用户说「做一个完整的产品官网,要首页、功能介绍、定价、联系我们」:
步骤 1: 创建项目
tool: create_project → { projectId, pages: [homePageId] }
步骤 2: AI 生成首页
tool: ai_generate_page
arguments: { projectId, pageId: homePageId, prompt: "产品官网首页,SaaS 风格" }
步骤 3-5: 创建并生成其他页面(重复)
tool: create_page → { pageId: featuresPageId }
arguments: { projectId, title: "功能特性", path: "/features" }
tool: ai_generate_page
arguments: { projectId, pageId: featuresPageId, prompt: "功能特性页面" }
tool: create_page → { pageId: pricingPageId }
arguments: { projectId, title: "定价方案", path: "/pricing" }
tool: ai_generate_page
arguments: { projectId, pageId: pricingPageId, prompt: "三档定价方案" }
tool: create_page → { pageId: contactPageId }
arguments: { projectId, title: "联系我们", path: "/contact" }
tool: ai_generate_page
arguments: { projectId, pageId: contactPageId, prompt: "联系表单 + 地图" }
步骤 6: 验证并给用户预览全部页面(auto-publish 已在每步自动触发)

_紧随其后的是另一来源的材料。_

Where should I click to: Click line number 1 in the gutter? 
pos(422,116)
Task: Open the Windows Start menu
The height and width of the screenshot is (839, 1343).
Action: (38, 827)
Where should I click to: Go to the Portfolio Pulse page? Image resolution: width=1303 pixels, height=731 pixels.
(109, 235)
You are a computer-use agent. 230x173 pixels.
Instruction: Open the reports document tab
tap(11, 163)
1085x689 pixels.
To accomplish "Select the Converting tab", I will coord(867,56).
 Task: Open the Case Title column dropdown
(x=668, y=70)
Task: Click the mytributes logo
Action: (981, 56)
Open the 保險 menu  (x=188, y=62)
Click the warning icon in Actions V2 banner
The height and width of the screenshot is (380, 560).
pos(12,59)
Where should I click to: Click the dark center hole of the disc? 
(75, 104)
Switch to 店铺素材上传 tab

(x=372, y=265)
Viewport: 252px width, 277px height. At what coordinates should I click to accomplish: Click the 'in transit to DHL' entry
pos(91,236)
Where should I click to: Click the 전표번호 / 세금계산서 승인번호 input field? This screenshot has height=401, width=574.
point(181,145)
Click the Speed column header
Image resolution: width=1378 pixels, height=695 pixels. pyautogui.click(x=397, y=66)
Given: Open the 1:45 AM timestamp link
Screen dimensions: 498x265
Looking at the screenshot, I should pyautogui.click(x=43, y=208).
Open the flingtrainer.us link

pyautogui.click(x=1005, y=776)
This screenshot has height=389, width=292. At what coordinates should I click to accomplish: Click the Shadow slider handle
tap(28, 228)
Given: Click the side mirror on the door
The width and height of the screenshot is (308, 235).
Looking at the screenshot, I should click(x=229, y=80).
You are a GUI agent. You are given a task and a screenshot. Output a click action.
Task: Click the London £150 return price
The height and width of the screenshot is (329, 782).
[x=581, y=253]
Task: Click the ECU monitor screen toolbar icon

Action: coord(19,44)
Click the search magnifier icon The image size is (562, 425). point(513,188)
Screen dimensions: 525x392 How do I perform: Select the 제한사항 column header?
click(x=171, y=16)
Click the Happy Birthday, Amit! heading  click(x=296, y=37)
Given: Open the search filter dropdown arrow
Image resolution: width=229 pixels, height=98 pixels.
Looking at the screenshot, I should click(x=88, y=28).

tool: get_project → 确认 publishedVersion 递增
→ 告诉用户各页面路径:首页/、/features、/pricing、/contact
用户说「我之前做的项目里有个视频生成工作流,帮我找到」:
步骤 1: 列出用户项目
tool: list_projects → 返回项目列表
步骤 2: 获取项目详情(含页面和配置)
tool: list_pages
arguments: { "projectId": "<projectId>" }
→ 返回页面列表
步骤 3: 告诉用户项目访问地址
「找到了!你的项目在 https://<slug>.wodeapp.ai
打开后即可看到工作流,直接在页面上操作即可。」
提示:工作流包含交互步骤(文件上传、审批选择等),通过页面 UI 操作体验最佳。Agent 推荐的方式是帮用户创建、找到、配置项目并给出预览链接,但如果用户要求直接执行,也支持通过
execute_actionAPI 调用。
AI Agent 每次修改完项目 / 页面后,必须验证结果是否符合预期。这帮助用户确认改动已生效,也帮助 Agent 自我纠错。
场景 A: 创建项目后验证
1. create_project → 记录返回的 projectId, slug, url
2. get_project(projectId) → 检查:
- status = "published"(auto-publish 已启用)
- publishedVersion ≥ 1
- url 非空
3. 把 url 给用户:「项目已创建,访问 <url> 查看」
场景 B: 修改页面后验证
1. update_page / ai_generate_page → 记录返回的 success
2. get_project(projectId) → 检查:
- publishedVersion 比之前 +1(说明 auto-publish 已触发)
3. get_page(pageId) → 检查页面内容是否包含你修改的内容
4. 告诉用户:「已更新,刷新 <url> 即可看到最新版本」
场景 C: 删除页面后验证
1. delete_page → success
2. list_pages(projectId) → 确认该页面不再存在
场景 D: 使用模板后验证内容不为空
1. create_project(templateId=xxx) → projectId
2. list_pages(projectId) → 确认页面数 ≥ 1
3. get_page(pageId) → 确认 sections 不为空数组(模板内容已应用)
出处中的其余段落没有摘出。